Kids Play Tech Lab

Kids Play Tech Lab Website

The Kids Play Tech Lab (formerly the Critical Games Lab) is dedicated to exploring the “big picture” social and theoretical questions that surround children’s diverse and deepening relationships with media and digital technologies, with an emphasis on games, toys, and play. The lab was created to support, initiate, and conduct practical, community-engaged research collaborations and projects that advance ethical, inclusive, child-centred, and rights-based design guidelines and policy recommendations, with and for cross-sector partners. In addition to producing cutting-edge and theoretically grounded empirical research, the Kids Play Tech Lab is committed to fostering a space for public discussions and consultations, and for the creation of accessible tools, guidelines, and other knowledge media aimed at supporting children and families, the GLAM, media, and technology sectors, educators and caregivers, as well as policymakers and children’s advocates.  

Through research, community outreach, knowledge mobilization, and innovative methodologies, projects housed at the Kids Play Tech Lab address critical issues relating to children’s evolving relationships with digital games and playful technologies as they emerge, in ways that advance children’s rights, social justice, and inclusive design. 

Current Project:

The Child Appropriate Game Design (CAGD) Project (2021-2024)

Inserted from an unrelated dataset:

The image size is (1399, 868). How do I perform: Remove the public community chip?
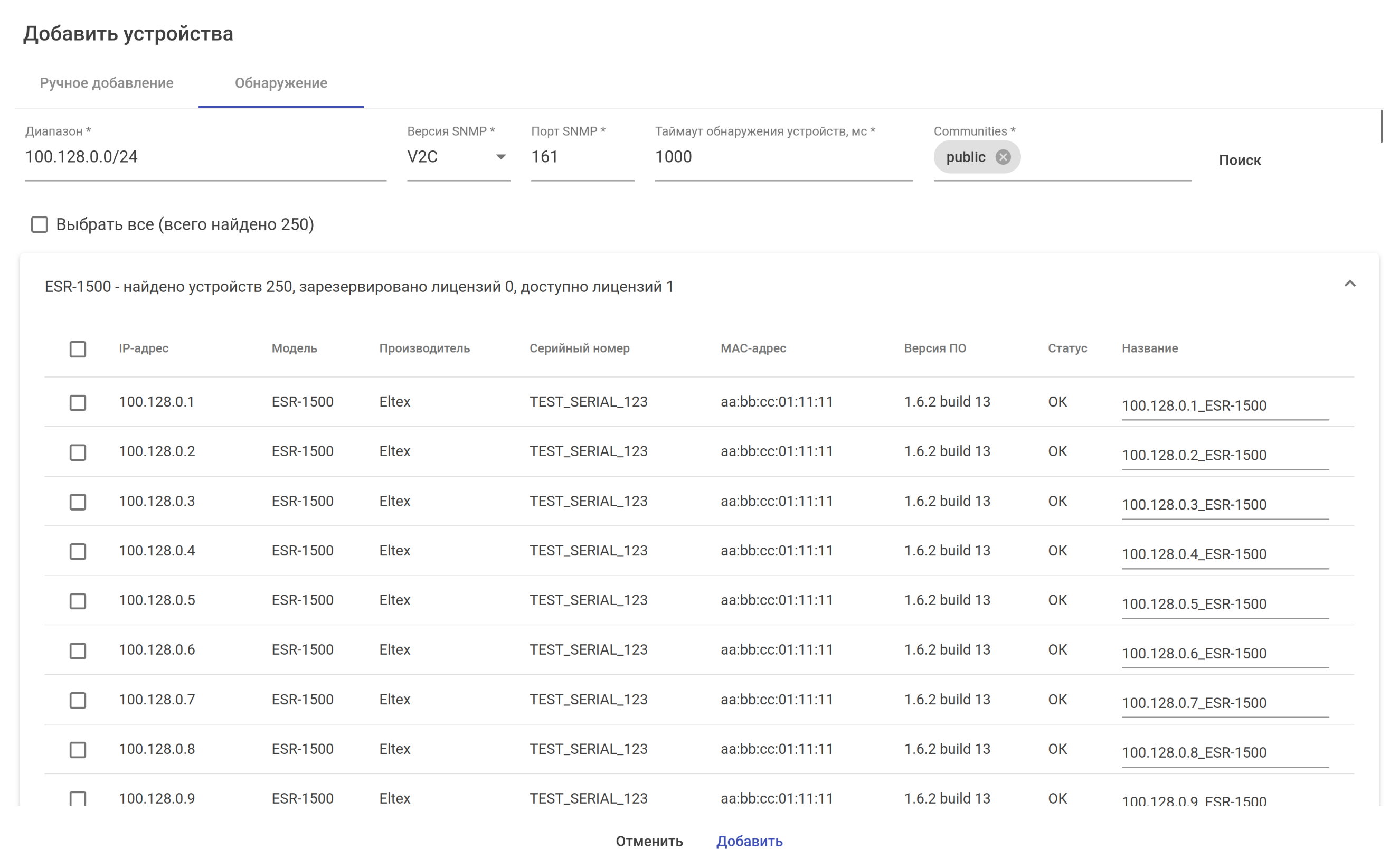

The Children and Age-Appropriate Game Design (or “Child Appropriate Game Design” (CAGD) for short) project is a collaboration between Dr. Sara M. Grimes (University of Toronto), Dr. Darshana Jayemanne (Abertay University, Scotland) and Dr. Seth Giddings (University of Southampton, England) that will produce timely, cross-cultural, cross-sector, cross-generational, and child-centered research aimed at deepening our understanding of how ideas about “age appropriateness” shape children’s game design, regulation, and play.  

Through focus groups and interviews with child players and children’s game designers, policy analysis, and design analysis, this project will provide crucial insight into key challenges and opportunities found within the contemporary children’s digital game landscape, while tracking the impact of the “age appropriate design” (AAD) movement on emerging regulatory approaches, industry practices, and user expectations. Our findings will play a crucial role in guiding both policy development and the game industry’s approach to child players over the coming years, while ensuring that children’s rights, needs and vulnerabilities are better supported in regulatory responses and in future definitions and applications of AAD across the digital environment.  

This project is being funded by the Social Sciences and Humanities Research Council (SSHRC) of Canada, Insight Grant program. Dr. Jayemanne’s contributions are supported by InGAME: Innovation for Games and Media Enterprise, funded by the Arts and Humanities Research Council (AH/S002871/1).